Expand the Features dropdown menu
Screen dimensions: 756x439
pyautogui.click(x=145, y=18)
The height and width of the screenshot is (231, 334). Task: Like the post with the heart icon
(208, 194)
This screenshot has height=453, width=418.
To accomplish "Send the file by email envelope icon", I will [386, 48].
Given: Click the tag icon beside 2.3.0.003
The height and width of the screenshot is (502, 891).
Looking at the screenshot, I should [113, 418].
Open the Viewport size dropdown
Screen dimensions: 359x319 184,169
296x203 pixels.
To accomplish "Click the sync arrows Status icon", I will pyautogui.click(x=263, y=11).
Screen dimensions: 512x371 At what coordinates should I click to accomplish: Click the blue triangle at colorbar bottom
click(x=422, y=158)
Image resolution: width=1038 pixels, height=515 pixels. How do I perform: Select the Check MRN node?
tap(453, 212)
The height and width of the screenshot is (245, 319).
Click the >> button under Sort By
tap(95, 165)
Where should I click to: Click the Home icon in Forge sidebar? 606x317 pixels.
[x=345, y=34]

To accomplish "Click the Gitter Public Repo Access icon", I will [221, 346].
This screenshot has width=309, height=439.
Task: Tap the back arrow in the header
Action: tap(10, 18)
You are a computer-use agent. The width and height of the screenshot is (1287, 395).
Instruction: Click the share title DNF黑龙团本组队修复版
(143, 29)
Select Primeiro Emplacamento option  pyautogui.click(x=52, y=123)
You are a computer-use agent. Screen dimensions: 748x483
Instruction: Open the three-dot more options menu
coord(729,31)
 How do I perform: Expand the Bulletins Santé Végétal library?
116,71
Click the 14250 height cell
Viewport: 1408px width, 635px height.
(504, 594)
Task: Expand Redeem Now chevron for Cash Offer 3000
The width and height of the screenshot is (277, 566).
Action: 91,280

→ What you need to do
Write out every entry again, keeping each line exactly the same.

→ Worked solution
Expand the Features dropdown menu
Screen dimensions: 756x439
pyautogui.click(x=145, y=18)
The height and width of the screenshot is (231, 334). Task: Like the post with the heart icon
(208, 194)
This screenshot has height=453, width=418.
To accomplish "Send the file by email envelope icon", I will [386, 48].
Given: Click the tag icon beside 2.3.0.003
The height and width of the screenshot is (502, 891).
Looking at the screenshot, I should [113, 418].
Open the Viewport size dropdown
Screen dimensions: 359x319 184,169
296x203 pixels.
To accomplish "Click the sync arrows Status icon", I will pyautogui.click(x=263, y=11).
Screen dimensions: 512x371 At what coordinates should I click to accomplish: Click the blue triangle at colorbar bottom
click(x=422, y=158)
Image resolution: width=1038 pixels, height=515 pixels. How do I perform: Select the Check MRN node?
tap(453, 212)
The height and width of the screenshot is (245, 319).
Click the >> button under Sort By
tap(95, 165)
Where should I click to: Click the Home icon in Forge sidebar? 606x317 pixels.
[x=345, y=34]

To accomplish "Click the Gitter Public Repo Access icon", I will [221, 346].
This screenshot has width=309, height=439.
Task: Tap the back arrow in the header
Action: tap(10, 18)
You are a computer-use agent. The width and height of the screenshot is (1287, 395).
Instruction: Click the share title DNF黑龙团本组队修复版
(143, 29)
Select Primeiro Emplacamento option  pyautogui.click(x=52, y=123)
You are a computer-use agent. Screen dimensions: 748x483
Instruction: Open the three-dot more options menu
coord(729,31)
 How do I perform: Expand the Bulletins Santé Végétal library?
116,71
Click the 14250 height cell
Viewport: 1408px width, 635px height.
(504, 594)
Task: Expand Redeem Now chevron for Cash Offer 3000
The width and height of the screenshot is (277, 566).
Action: 91,280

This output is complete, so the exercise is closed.